RECORDS SUPPLIED:
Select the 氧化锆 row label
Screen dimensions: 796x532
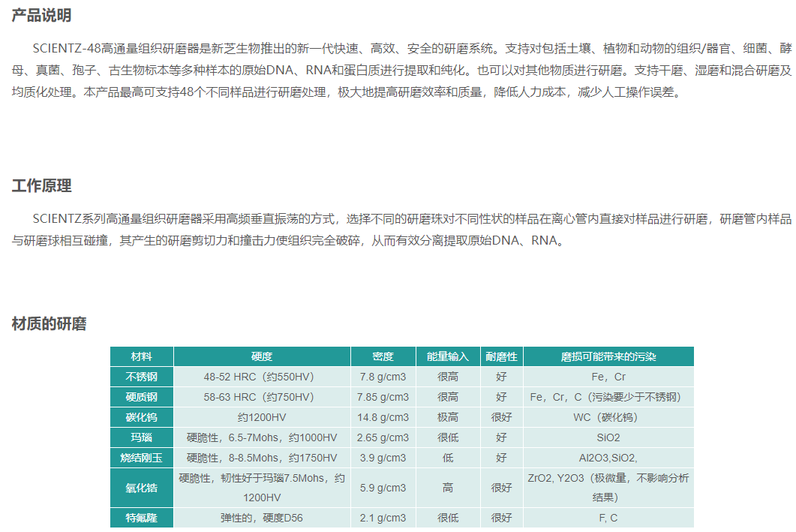(x=142, y=488)
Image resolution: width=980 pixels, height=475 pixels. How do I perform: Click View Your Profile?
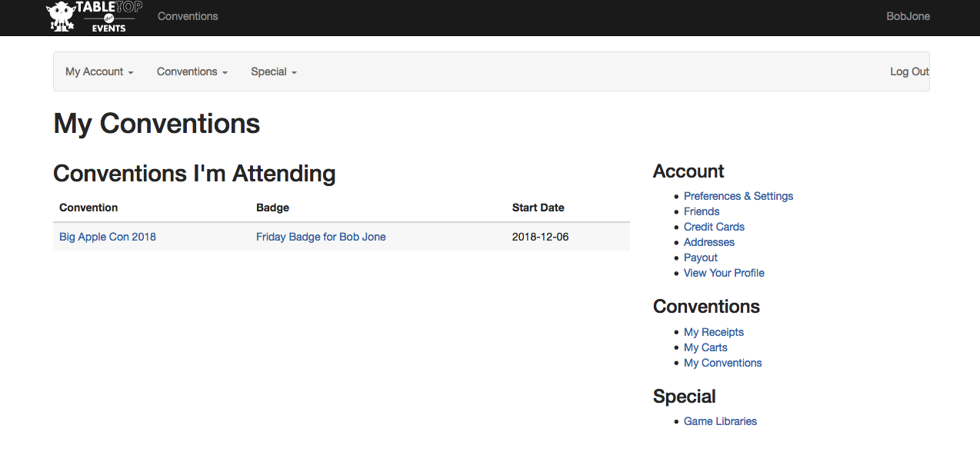coord(724,273)
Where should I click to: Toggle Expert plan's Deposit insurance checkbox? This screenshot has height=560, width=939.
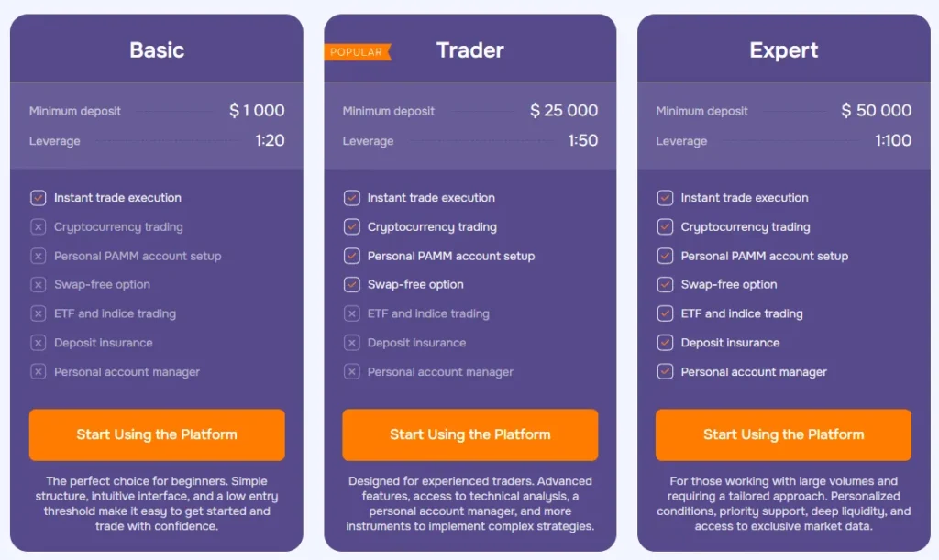pos(665,343)
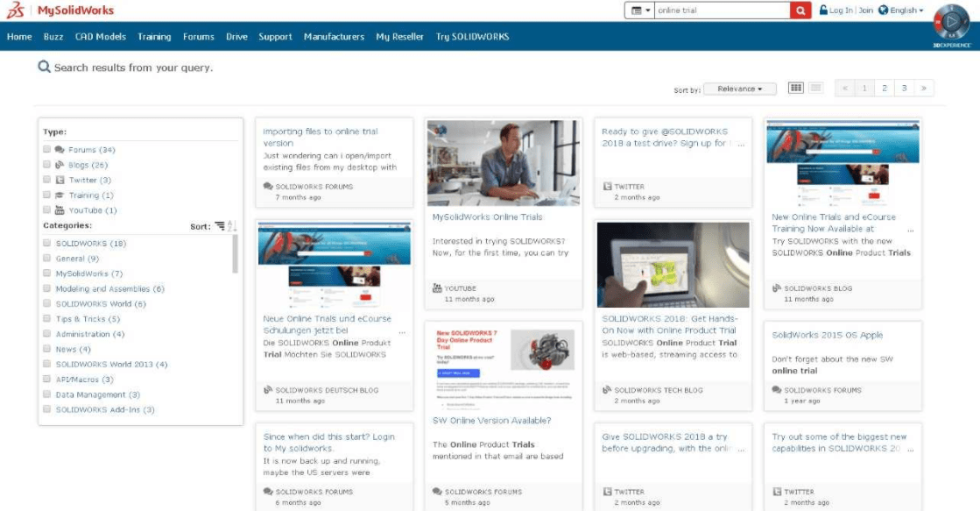Expand the search type dropdown arrow

point(647,11)
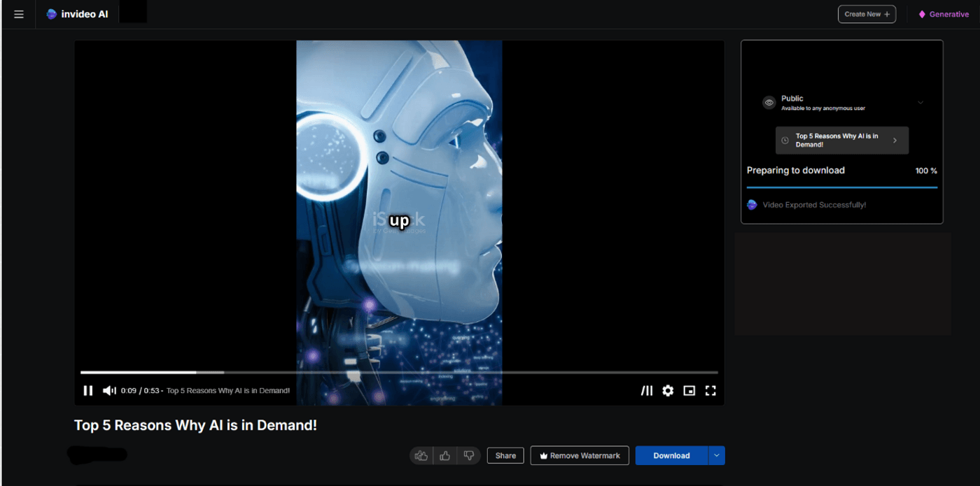Open the Download format dropdown arrow
The image size is (980, 486).
point(716,455)
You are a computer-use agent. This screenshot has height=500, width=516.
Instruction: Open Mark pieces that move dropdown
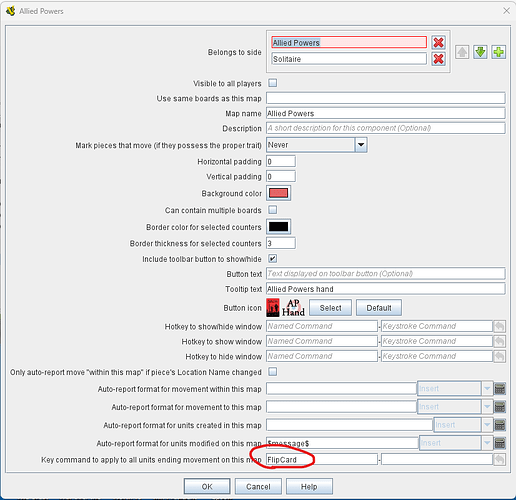point(361,145)
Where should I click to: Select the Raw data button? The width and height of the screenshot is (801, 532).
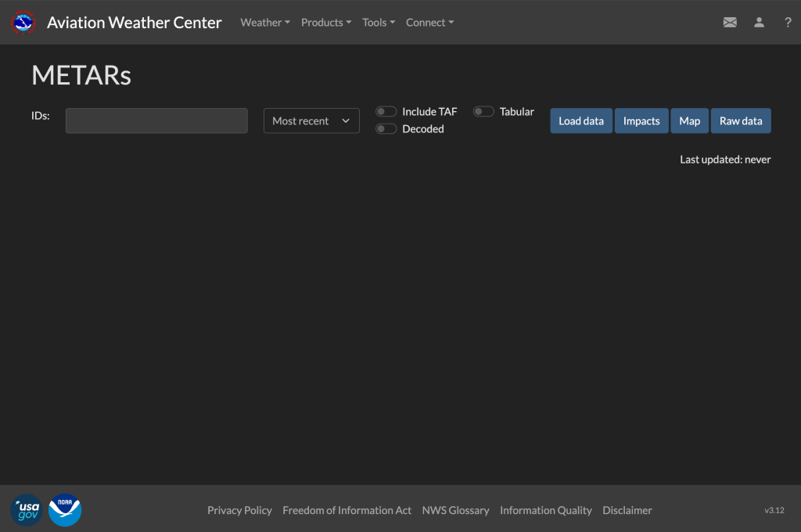[x=741, y=121]
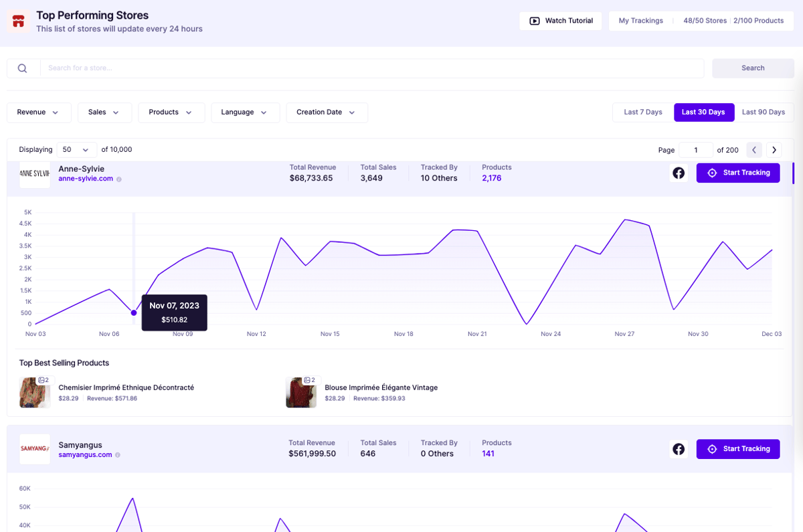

ACTIVITY:
Repeat only the lines between the start of the data and the line with "You are a computer-use", including those two lines, and skip the pictures.

REPLY TO THE EXERCISE:
Select the 氧化锆 row label
Screen dimensions: 796x532
(x=142, y=488)
Image resolution: width=980 pixels, height=475 pixels. How do I perform: Click View Your Profile?
coord(724,273)
Where should I click to: Toggle Expert plan's Deposit insurance checkbox? This screenshot has height=560, width=939.
pos(665,343)
Expand the search type dropdown arrow

point(647,11)
Open the Download format dropdown arrow
The image size is (980, 486).
point(716,455)
You are a computer-use agent. This screenshot has height=500, width=516.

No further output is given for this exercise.